For now, Oregon allows recreational users to purchase limited amounts of cannabis (flower only) at certain medical dispensaries, but this allowance is due to expire this year.
Recreational measures in Colorado and Washington leave room for local governments to adopt ordinances that restrict or ban the sale of recreational cannabis. Local governments in Oregon can make restrictions, but they can only prohibit shops outright by popular vote.
Colorado and Oregon permit licensed growers to produce, process, and sell their own cannabis at retail locations.
Washington bans such vertical integration. Pot growers, processors, and retailers must all be separate, keeping pace with the similar structure of their alcohol laws.
Colorado and Oregon never placed limits on the amount of space devoted to growing cannabis. Washington, on the other hand, caps overall production to a maximum area of two-million-square-feet, cutting off the supply of legal cannabis in a counter-intuitive effort to limit the amount diverted to black market sales.
Colorado limits cannabis grown for personal use to six plants and Oregon to four. Washington is uniquely restrictive when it comes to personal grows, making home cultivation a felony punishable by up to five years in prison.
Colorado has by far the steepest licensing fees for cannabis businesses, charging between $2,750 and $14,000 annually along with an initial $5,000 application fee. Oregon charges up to $5,750, depending on the type of license.
Washington requires a comparatively reasonable payment of $1,000 annually for all license types. There's a finite supply of retail licenses available in Washington however, with the state capping licensing to 334 recreational stores, distributed according to population.
All three states require cannabis businesses to be at least 1,000 feet away from schools and other childcare centers. Colorado goes a step further by adding drug treatment centers and competing businesses to that list. Washington goes overboard with a good idea, prohibiting businesses near parks, libraries, video game arcades, and transit centers, severely limiting the supply and competition between pot shops in urban areas.
Oregon's cannabis retail tax is currently set at 25 percent, but when recreational pot shops begin opening later this year, that rate will fall somewhere between 17 and 20 percent, depending on local provisions. Colorado cannabis is subject to the 2.9 percent state sales tax, plus a 10 percent cannabis-specific sales tax, and any local taxes.
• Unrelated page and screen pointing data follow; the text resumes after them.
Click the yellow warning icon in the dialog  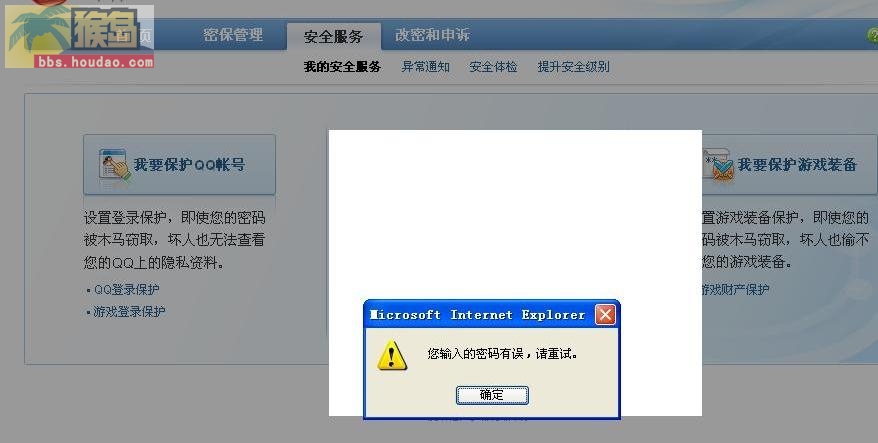pyautogui.click(x=392, y=355)
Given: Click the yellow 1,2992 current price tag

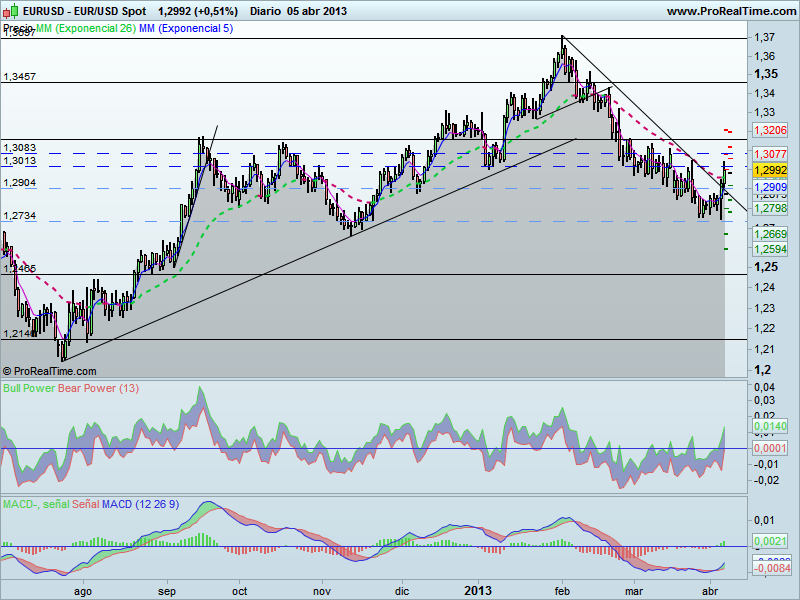Looking at the screenshot, I should tap(768, 172).
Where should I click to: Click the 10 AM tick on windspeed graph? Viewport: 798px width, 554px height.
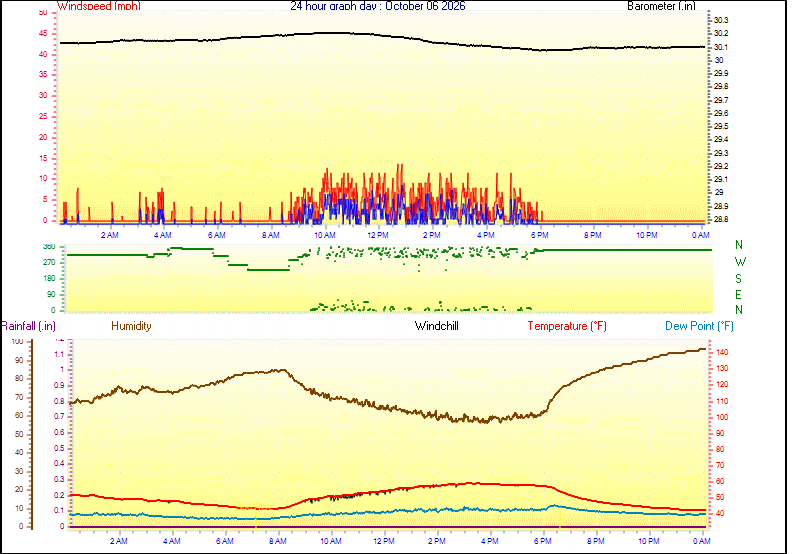(x=325, y=235)
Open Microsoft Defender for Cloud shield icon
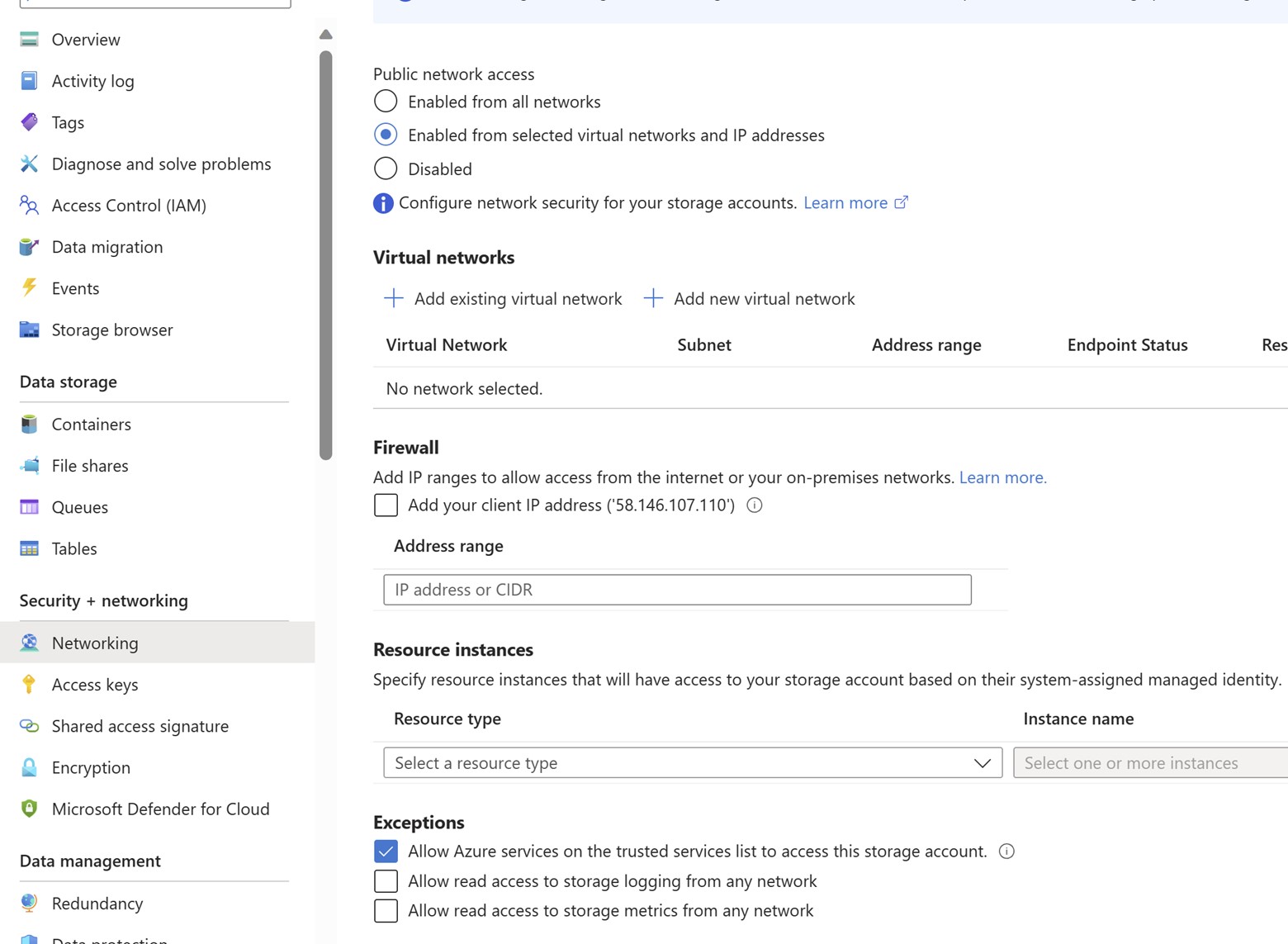The height and width of the screenshot is (944, 1288). [x=30, y=809]
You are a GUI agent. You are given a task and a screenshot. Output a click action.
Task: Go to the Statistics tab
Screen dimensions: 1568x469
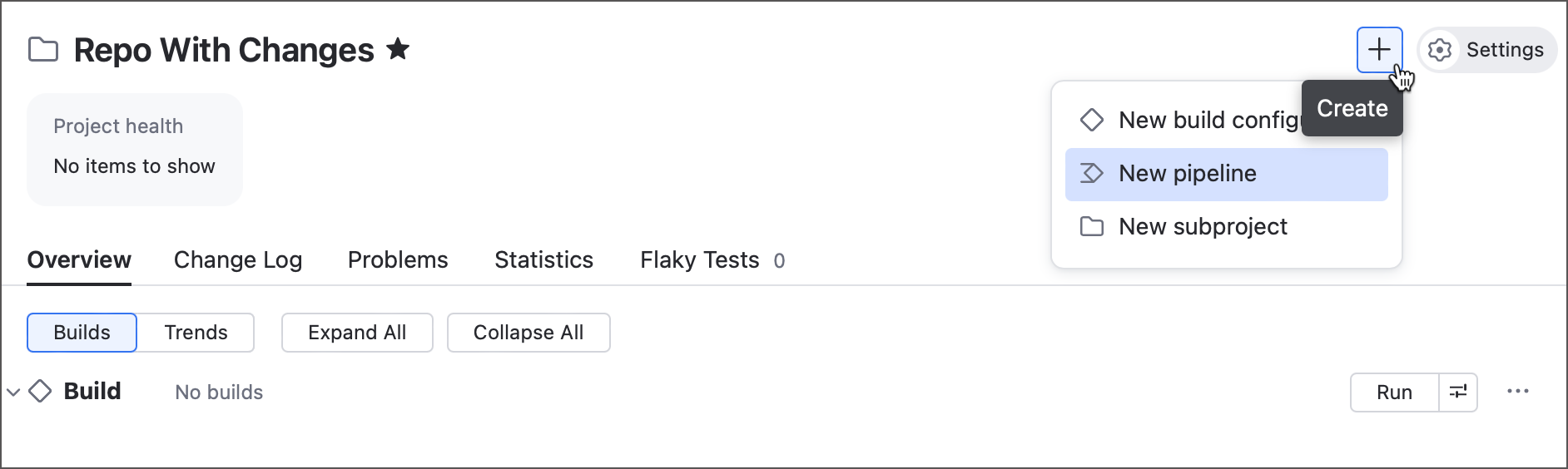pos(543,260)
In July 2015, Washington scrapped its previous tax system charging cannabis growers, processors, and retailers 25 percent at each point of sale in favor of a new policy that charges 37 percent on retail sales, placing the burden solely on consumers.
As a rule, legal recreational cannabis is more expensive than medical, and medical is more expensive than the black market. As it stands today, recreational weed is generally cheaper in Colorado, where there are more pot shops than in either Washington or Oregon, allowing competition to be greater. The cheapest cannabis is around large urban areas.